Lida Maxwell, though, insists that Manning's "struggles with state secrecy were connected with her struggles with the mandated secrecy surrounding her sexual and gender identity." Maxwell suggests that "we read Manning's truth-telling precisely as a response to the techniques of secrecy—the public shaming, ostracism, ridicule, and discipline—that constructed her as an improper soldier and public person, unworthy of notice." Seen this way, Manning's leaks were "a rehearsal and performance of herself as a gender nonconforming person and as a person resistant to the Army's articulation of the national interest…." By thus undermining the whistleblower paradigm favored by Manning's supporters, Maxwell gives us a book in which the word "conscience" does not appear in the main text.
It's important to note, however, that the author frequently and at length strays from her nominal subject to discuss other historical figures, from the Greek mythological prophet Cassandra to Virginia Woolf, Bayard Rustin, and Audre Lorde. Manning is offstage more than on. It must also be mentioned that much of the material about her is not new, but was lifted from Maxwell's academic paper "Truth in Public: Chelsea Manning, Gender Identity, and the Politics of Truth-Telling" (2015). For readers pinching pennies who are interested only in Manning, that article is available free online and provides the gist of Maxwell's analysis.
Finally, a few fact checks. "Manning initiated an online chat with Adrian Lamo in May 2010," Maxwell writes about the hacker who would soon turn Manning in to the authorities. "The impetus for the chat was Manning's increasing emotional desperation following her physical assault on her commanding officer and her subsequent demotion in rank." Actually, Manning assaulted not her commanding officer but her immediate supervisor, a specialist SPC (E4)—the same enlisted rank as Manning, who was demoted to PFC 17 days later.
This minor mistake scarcely bears notice, but other lapses are more distracting. "On February 10, 2010," Maxwell relates, "Chelsea Manning leaked the footage of the July 2007 Apache incident to Wikileaks. About three months later, on April 5, 2010, Julian Assange held a press conference and released the decoded version to the public on the WikiLeaks website."
This is Chelsea Manning's signature leak, dwarfing in exposure the other nearly three-quarters of a million files she divulged. During her pretrial providence hearing on 28 Feb 2013, Manning testified under oath that she uploaded that video to WikiLeaks on "about 21 February 2010." For Lida Maxwell Ph.D. to get this date wrong shows surprising inattention to detail from an academician. And by whose calendar does April 5 fall about three months after February 10?

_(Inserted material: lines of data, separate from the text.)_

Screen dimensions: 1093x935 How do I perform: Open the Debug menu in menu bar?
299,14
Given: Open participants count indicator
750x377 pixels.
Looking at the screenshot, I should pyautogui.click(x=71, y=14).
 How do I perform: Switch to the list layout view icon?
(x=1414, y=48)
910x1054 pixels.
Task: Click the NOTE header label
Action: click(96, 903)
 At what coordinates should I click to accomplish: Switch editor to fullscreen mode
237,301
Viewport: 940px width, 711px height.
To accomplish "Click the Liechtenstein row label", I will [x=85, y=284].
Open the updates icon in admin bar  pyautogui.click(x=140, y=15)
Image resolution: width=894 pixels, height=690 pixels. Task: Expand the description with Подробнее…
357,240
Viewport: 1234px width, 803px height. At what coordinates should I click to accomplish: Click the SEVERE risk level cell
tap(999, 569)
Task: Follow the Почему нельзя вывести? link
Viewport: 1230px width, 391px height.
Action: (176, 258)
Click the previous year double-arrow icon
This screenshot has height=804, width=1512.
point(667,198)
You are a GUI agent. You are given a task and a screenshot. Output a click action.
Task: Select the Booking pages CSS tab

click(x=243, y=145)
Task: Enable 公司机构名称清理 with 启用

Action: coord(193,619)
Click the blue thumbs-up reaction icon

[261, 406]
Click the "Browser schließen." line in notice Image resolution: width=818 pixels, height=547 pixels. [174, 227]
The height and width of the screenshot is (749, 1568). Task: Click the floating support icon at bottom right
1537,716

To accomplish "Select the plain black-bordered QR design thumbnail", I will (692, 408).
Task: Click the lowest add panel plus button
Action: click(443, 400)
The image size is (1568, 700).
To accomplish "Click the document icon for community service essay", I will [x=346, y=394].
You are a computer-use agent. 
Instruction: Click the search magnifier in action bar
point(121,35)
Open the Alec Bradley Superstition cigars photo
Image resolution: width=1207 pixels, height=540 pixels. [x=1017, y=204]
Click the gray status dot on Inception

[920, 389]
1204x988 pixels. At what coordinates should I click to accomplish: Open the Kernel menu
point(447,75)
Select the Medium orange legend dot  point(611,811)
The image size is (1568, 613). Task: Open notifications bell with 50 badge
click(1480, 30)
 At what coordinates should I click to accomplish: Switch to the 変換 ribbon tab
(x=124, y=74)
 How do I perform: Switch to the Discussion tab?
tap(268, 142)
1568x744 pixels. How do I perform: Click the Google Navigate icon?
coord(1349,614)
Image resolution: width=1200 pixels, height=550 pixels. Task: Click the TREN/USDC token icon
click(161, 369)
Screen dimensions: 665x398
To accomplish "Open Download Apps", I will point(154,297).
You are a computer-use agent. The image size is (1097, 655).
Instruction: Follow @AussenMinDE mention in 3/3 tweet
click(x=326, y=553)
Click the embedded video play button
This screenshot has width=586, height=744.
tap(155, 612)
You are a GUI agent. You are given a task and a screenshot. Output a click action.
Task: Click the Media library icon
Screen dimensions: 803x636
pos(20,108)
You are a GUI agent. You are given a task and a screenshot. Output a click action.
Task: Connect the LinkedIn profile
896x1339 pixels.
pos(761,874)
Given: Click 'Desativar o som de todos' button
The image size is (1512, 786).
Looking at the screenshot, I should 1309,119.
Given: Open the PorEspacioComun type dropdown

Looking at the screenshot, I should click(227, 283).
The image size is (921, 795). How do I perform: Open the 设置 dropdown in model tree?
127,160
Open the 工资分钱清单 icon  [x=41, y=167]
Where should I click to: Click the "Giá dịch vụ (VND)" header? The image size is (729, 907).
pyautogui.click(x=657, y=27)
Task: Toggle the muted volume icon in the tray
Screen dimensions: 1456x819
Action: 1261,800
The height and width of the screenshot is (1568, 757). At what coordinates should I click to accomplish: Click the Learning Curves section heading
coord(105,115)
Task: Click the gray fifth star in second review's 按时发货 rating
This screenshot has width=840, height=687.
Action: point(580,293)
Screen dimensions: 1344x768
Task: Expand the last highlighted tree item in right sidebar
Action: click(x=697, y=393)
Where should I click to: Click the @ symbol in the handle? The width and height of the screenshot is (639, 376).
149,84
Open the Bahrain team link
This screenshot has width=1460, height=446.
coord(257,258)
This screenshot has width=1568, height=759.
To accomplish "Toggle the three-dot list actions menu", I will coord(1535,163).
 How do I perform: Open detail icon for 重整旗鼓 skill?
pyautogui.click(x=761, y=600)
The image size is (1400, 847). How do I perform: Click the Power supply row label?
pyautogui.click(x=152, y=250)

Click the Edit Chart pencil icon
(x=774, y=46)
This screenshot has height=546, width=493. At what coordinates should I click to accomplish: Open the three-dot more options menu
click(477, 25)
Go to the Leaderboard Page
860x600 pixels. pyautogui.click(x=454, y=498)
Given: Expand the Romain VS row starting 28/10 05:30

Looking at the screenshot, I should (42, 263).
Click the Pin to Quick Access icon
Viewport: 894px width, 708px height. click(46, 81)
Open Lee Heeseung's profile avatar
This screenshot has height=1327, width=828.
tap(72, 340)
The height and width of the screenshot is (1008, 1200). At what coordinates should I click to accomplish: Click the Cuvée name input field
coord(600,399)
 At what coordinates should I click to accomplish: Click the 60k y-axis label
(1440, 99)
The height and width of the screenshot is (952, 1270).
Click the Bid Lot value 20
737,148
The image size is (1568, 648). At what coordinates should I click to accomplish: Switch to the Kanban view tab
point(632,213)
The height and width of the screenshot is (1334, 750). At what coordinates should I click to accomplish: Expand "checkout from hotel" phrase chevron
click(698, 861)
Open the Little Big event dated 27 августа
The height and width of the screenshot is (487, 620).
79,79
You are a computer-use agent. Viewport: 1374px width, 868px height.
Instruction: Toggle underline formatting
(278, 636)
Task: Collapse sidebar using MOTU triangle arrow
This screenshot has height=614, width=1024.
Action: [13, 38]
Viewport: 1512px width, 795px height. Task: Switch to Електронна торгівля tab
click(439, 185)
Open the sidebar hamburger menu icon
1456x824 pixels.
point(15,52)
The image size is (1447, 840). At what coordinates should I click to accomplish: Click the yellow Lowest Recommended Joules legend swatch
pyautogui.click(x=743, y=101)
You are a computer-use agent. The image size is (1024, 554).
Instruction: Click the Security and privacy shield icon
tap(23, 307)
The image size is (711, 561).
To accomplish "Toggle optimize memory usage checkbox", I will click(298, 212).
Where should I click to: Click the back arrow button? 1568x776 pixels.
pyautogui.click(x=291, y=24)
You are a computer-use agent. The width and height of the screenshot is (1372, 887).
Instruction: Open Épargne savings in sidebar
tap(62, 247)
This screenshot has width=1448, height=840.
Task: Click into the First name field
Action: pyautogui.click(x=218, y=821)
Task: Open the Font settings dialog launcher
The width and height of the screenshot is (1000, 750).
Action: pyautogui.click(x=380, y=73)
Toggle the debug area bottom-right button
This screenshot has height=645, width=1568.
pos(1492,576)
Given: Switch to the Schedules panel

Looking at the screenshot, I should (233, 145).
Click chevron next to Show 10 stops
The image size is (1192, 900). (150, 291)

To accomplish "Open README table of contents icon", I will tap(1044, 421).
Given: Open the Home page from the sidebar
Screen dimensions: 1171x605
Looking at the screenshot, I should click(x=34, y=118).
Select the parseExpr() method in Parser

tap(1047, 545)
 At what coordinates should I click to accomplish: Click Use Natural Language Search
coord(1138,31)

On balance, this may be a fine book. I honestly can't say because the author's feminist/queer theorizing is above my intellectual and educational level and her discussions of everyone except Chelsea Manning hold no interest for me. But I can say that as a purchaser I feel misled. With her name in the subtitle and her image tiled 28 times on its cover, I expected this book to be mostly about Manning, not 20% about her and 80% about other truth-telling outsiders. For that reason, I'm giving it four stars, not five.